Some articles from the last few days that I found of interest. You may, too.
I Lived Through Collapse. America Is Already There.
Indi Samarajiva is a writer who lives in Colombo, Sri Lanka and experienced first-hand the collapse of his country’s civil society.
This is the most chilling thing I’ve read in a while.
“Perhaps you’re waiting for some moment when the adrenaline kicks in and you’re fighting the virus or fascism all the time, but it’s not like that. Life is not a movie, and if it were, you’re certainly not the star. You’re just an extra. If something good or bad happens to you it’ll be random and no one will care. If you’re unlucky you’re a statistic. If you’re lucky, no one notices you at all.
“Collapse is just a series of ordinary days in between extraordinary bullshit, most of it happening to someone else. That’s all it is.”
The COVID-19 Pandemic Is Changing Our Dreams
But you knew that, right? I don’t always remember the dreams, but the ones that do follow me into the day have been doozies.
Tore Nielsen is a professor of psychiatry at the Université de Montréal and director of the Dream and Nightmare Laboratory there. She writes in Scientific American:
“Although widespread changes in dreaming had been reported in the U.S. following extraordinary events such as the 9/11 attacks in 2001 and the 1989 San Francisco earthquake, a surge of this magnitude had never been documented. This upwelling of dreams is the first to occur globally and the first to happen in the era of social media, which makes dreams readily accessible for immediate study. As a dream ‘event,’ the pandemic is unprecedented.”
You’re not dreaming unless you’re dreaming weird stuff. The full article.
The Ugliest, Most Contentious Presidential Election Ever
Before Bush v. Gore there was Hayes v. Tilden in 1876.

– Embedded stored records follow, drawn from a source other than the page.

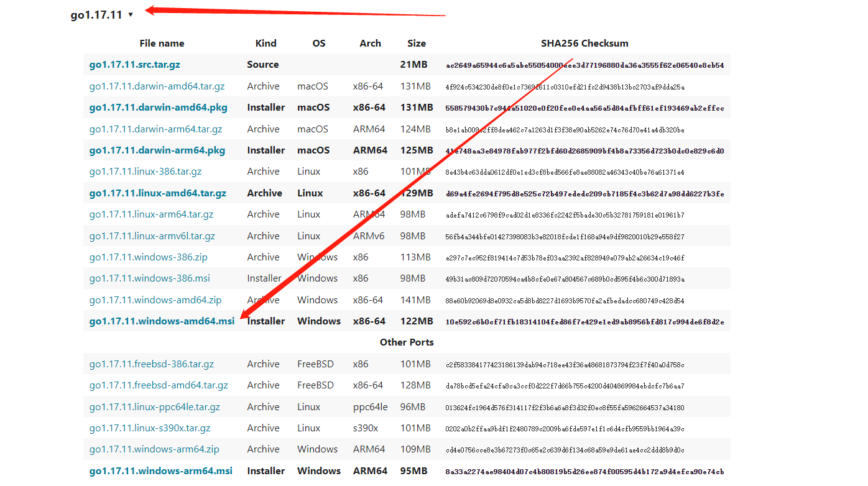Click go1.17.11.windows-arm64.msi installer link
Viewport: 868px width, 486px height.
click(160, 471)
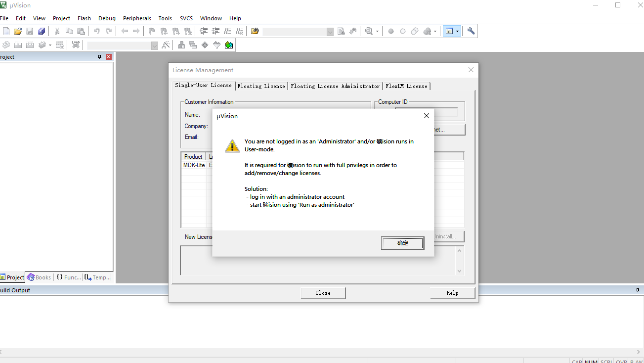The height and width of the screenshot is (363, 644).
Task: Toggle the Project window toolbar button
Action: pos(449,31)
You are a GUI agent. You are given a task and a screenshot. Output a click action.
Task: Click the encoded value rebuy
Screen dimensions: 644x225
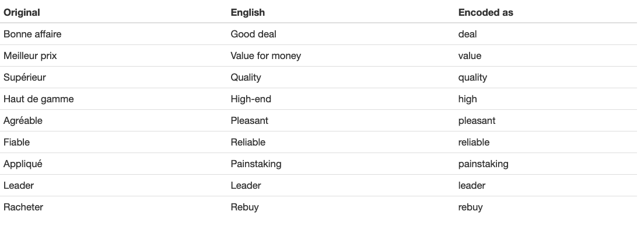[471, 207]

“Florida, Louisiana and South Carolina were deemed too close to call, and with those states still in question, Tilden remained one electoral vote short of the 185 required by the Constitution to win election. With 165 electoral votes tallied for Hayes, all he needed to do was capture the combined 20 electoral votes from those three contested states, and he’d win the presidency. The ensuing crisis took months to unfold, beginning with threats of another civil war and ending with an informal, behind-the-scenes deal—the Compromise of 1877—that gave Hayes the presidency in exchange for the removal of federal troops from the South, effectively ending Reconstruction.”
Gilbert King in Smithsonian magazine has the history of the most contentious presidential election – until now, perhaps.